I baked cookies this afternoon while I was avoiding making myself work on organizing this mess of miscellaneous poems left over from college projects and the little bit (oh, such a very little bit) of stuff I'm managed to eke out in the two decades since.
I hate baking.
I keep digging around in this pile of poems, hoping that they'll magically turn into a finely crafted angel food cake with spun sugar fairies on top, but the more I stir, the more they feel like a chipped mixing bowl from your hoarding aunt's kitchen full of broken pieces of Happy Meal toys and headless Barbies waiting on the curb for even the homeless guy who collects scrap to buy cigarettes to pass over.
Between shuffling pans of cookies, it occurred to me that I should take apart the bindings on the two college poetry projects I did, in order to "de-sanctify" them and make them a little more willing to be rehashed and re-edited, but then I got all sentimental about my poetry prof's notes all over them and I couldn't make myself do it.
Then, I thought, oh, I should just re-type them into a new manuscript where I can fiddle with them and edit them while leaving the the original papers in their silly sentimental format, so I opened Scrivener to start that, then realized that it's been so long since I worked with Scrivener on starting a new document (my book.
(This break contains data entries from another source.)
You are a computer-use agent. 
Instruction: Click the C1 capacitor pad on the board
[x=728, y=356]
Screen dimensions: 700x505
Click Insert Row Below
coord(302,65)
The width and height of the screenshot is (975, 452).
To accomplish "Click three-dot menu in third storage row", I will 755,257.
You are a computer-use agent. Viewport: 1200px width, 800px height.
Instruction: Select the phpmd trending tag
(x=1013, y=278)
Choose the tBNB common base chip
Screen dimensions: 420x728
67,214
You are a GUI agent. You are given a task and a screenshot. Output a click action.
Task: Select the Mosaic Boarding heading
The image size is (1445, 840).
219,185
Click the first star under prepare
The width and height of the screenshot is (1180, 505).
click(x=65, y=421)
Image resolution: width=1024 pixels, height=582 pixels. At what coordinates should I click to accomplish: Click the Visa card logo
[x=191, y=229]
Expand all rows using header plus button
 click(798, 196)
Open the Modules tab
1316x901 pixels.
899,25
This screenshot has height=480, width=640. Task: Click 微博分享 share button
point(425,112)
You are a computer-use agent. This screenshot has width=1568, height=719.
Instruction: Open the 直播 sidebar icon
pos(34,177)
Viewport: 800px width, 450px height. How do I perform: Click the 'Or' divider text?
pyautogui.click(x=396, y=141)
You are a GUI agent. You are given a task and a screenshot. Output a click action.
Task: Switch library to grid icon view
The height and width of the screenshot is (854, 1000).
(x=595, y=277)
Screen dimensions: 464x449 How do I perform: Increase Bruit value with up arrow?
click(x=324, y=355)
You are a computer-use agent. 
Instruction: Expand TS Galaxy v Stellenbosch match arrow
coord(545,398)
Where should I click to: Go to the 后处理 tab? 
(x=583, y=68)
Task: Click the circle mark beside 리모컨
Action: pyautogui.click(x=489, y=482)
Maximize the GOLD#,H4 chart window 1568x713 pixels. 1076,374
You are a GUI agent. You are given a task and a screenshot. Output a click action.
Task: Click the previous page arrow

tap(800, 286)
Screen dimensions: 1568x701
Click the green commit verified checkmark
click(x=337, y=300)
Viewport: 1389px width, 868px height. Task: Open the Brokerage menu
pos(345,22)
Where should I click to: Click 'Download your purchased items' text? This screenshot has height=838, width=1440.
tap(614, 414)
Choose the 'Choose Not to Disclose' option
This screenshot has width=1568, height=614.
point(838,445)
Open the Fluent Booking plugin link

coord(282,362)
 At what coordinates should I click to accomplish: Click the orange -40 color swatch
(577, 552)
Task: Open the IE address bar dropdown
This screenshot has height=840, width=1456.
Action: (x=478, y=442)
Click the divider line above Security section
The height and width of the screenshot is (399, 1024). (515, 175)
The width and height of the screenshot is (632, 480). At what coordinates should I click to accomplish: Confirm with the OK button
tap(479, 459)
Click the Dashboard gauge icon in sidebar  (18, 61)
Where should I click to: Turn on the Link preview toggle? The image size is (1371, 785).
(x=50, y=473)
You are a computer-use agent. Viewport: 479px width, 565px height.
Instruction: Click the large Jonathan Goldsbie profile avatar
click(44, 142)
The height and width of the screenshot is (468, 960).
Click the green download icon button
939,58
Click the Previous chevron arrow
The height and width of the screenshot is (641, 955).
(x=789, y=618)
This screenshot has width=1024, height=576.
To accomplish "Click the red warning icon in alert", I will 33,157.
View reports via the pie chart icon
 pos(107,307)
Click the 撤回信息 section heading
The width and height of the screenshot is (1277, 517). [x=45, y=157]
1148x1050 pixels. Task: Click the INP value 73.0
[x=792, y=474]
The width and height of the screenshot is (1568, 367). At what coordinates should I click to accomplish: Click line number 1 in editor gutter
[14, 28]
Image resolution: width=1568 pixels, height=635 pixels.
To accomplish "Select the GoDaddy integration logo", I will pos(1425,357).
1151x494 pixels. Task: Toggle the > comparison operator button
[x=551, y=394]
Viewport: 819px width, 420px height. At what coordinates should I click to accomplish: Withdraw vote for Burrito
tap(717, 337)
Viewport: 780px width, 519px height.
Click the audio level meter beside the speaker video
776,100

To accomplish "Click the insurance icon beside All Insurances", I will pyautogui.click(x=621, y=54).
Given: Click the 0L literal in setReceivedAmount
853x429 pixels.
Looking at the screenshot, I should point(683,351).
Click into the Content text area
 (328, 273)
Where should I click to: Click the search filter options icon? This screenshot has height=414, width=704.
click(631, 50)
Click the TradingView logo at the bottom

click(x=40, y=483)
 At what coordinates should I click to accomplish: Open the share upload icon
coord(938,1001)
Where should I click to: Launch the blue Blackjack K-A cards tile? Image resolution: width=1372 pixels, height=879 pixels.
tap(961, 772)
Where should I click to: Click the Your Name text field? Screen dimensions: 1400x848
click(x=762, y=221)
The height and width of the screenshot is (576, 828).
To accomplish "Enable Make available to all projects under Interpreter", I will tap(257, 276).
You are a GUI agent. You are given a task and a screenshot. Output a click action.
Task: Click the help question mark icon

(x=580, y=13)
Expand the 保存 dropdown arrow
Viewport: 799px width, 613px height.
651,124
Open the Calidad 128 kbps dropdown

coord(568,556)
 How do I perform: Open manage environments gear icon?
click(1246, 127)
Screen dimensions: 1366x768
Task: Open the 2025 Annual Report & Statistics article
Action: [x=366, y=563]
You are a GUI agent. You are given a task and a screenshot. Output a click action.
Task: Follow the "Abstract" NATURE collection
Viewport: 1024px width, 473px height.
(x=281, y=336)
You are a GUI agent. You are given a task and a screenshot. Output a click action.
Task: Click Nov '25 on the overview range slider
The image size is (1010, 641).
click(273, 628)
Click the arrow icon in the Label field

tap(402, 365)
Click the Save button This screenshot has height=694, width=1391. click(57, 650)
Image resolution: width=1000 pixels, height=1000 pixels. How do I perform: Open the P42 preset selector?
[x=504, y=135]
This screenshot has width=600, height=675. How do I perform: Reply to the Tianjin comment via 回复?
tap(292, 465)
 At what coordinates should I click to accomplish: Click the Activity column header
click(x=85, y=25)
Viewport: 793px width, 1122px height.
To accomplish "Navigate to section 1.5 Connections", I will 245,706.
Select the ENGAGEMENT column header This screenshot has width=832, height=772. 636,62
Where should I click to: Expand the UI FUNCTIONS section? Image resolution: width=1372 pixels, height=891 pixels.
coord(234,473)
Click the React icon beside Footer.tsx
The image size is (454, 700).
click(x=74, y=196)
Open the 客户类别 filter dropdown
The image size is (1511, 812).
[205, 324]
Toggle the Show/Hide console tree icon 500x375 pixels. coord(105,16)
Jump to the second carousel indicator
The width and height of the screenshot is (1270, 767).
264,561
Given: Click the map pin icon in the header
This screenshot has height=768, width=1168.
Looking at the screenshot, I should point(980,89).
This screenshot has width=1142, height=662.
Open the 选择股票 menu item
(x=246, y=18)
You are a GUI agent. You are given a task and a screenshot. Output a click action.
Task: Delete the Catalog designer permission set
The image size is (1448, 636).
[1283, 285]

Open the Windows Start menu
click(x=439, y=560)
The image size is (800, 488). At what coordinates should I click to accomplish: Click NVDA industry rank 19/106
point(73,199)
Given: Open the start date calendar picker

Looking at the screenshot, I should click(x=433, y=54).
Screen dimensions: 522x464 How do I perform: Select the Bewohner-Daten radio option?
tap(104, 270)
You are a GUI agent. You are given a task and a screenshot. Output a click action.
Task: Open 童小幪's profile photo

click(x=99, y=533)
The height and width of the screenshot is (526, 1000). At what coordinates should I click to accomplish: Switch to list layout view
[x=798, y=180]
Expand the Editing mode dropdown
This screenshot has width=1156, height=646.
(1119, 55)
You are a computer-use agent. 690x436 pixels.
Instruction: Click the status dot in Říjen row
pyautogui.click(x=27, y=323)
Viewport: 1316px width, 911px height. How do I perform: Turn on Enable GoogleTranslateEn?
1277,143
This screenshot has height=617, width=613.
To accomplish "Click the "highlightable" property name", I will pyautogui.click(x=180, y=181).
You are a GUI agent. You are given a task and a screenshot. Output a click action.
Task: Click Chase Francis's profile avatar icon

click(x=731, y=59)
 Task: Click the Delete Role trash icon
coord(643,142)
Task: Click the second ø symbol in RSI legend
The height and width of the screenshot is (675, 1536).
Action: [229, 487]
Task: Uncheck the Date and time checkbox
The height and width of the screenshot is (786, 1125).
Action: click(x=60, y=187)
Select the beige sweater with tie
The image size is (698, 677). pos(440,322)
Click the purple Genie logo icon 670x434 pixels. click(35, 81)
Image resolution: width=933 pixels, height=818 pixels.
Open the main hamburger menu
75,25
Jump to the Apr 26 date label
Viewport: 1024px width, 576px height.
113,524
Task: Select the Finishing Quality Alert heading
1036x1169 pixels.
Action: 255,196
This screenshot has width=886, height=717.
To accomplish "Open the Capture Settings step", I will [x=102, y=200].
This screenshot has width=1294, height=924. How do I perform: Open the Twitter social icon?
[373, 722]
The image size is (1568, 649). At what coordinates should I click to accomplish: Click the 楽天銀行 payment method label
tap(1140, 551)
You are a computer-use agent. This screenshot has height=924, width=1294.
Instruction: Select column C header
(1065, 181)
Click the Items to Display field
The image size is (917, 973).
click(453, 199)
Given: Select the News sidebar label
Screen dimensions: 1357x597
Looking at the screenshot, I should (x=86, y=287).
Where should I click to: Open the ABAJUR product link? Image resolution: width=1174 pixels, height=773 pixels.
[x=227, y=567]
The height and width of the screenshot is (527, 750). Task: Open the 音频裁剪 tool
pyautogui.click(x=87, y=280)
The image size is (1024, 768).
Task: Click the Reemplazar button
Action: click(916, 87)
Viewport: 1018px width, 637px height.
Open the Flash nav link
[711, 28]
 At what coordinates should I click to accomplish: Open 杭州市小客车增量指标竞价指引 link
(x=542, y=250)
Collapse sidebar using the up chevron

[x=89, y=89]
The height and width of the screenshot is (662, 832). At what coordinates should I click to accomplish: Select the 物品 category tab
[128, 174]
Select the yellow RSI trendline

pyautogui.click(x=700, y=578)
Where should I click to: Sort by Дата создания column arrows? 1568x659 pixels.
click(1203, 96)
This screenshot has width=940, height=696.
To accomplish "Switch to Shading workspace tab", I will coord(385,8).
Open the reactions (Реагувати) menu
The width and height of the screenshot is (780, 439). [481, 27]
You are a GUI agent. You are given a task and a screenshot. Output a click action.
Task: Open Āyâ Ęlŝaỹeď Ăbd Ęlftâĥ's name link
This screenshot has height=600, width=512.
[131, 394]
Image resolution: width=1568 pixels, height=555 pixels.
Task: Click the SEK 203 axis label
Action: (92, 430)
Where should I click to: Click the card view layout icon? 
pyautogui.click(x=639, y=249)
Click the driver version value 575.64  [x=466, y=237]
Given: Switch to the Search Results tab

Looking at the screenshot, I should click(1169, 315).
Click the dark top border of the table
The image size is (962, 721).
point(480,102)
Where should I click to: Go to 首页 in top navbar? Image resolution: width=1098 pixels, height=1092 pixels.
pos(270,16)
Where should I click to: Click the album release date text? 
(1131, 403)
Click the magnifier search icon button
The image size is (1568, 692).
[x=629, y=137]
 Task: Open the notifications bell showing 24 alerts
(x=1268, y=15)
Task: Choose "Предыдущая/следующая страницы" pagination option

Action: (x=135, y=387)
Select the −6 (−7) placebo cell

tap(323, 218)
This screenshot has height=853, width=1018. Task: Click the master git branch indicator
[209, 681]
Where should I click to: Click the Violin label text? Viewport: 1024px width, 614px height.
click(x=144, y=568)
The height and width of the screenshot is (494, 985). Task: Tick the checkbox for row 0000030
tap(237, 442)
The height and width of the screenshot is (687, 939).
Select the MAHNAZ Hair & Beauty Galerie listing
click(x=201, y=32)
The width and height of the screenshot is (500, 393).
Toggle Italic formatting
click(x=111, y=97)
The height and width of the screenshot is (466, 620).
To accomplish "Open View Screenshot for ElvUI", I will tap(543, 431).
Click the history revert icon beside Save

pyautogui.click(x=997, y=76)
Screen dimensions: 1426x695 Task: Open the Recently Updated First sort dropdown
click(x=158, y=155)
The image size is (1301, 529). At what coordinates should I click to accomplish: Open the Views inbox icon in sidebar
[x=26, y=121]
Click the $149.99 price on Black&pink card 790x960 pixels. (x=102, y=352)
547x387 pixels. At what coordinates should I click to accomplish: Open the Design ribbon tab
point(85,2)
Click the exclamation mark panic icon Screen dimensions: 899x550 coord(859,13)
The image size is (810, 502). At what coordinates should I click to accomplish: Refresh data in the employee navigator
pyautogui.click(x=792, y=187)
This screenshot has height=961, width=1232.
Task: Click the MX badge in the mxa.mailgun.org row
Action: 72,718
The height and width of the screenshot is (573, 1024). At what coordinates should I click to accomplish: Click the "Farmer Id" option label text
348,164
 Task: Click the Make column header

My poor, lonely, unfinished mess of a book) that I wasn't sure how to go about setting up a new project. I was about to go Googling to figure out how best to set up Scrivener for a poetry manuscript when I realized what I was really doing was baking cookies, or, er, "baking cookies" and what I should really do is get to work on that stupid manuscript even if I have to write it in Google Documents come here and 'fess up about ridiculous I'm being about all of this so you all can laugh at me.
Now it's four-thirty in the afternoon, and tomorrow's a really busy day that won't allow any writing time at all, and I've basically nothing to show for my afternoon of work, okay, okay, "work" except a few self-deprecating lines in my journal, four rhyming phrases completely unrelated to each other, and this blog post.
At least supper's done. If you can call cookies "supper."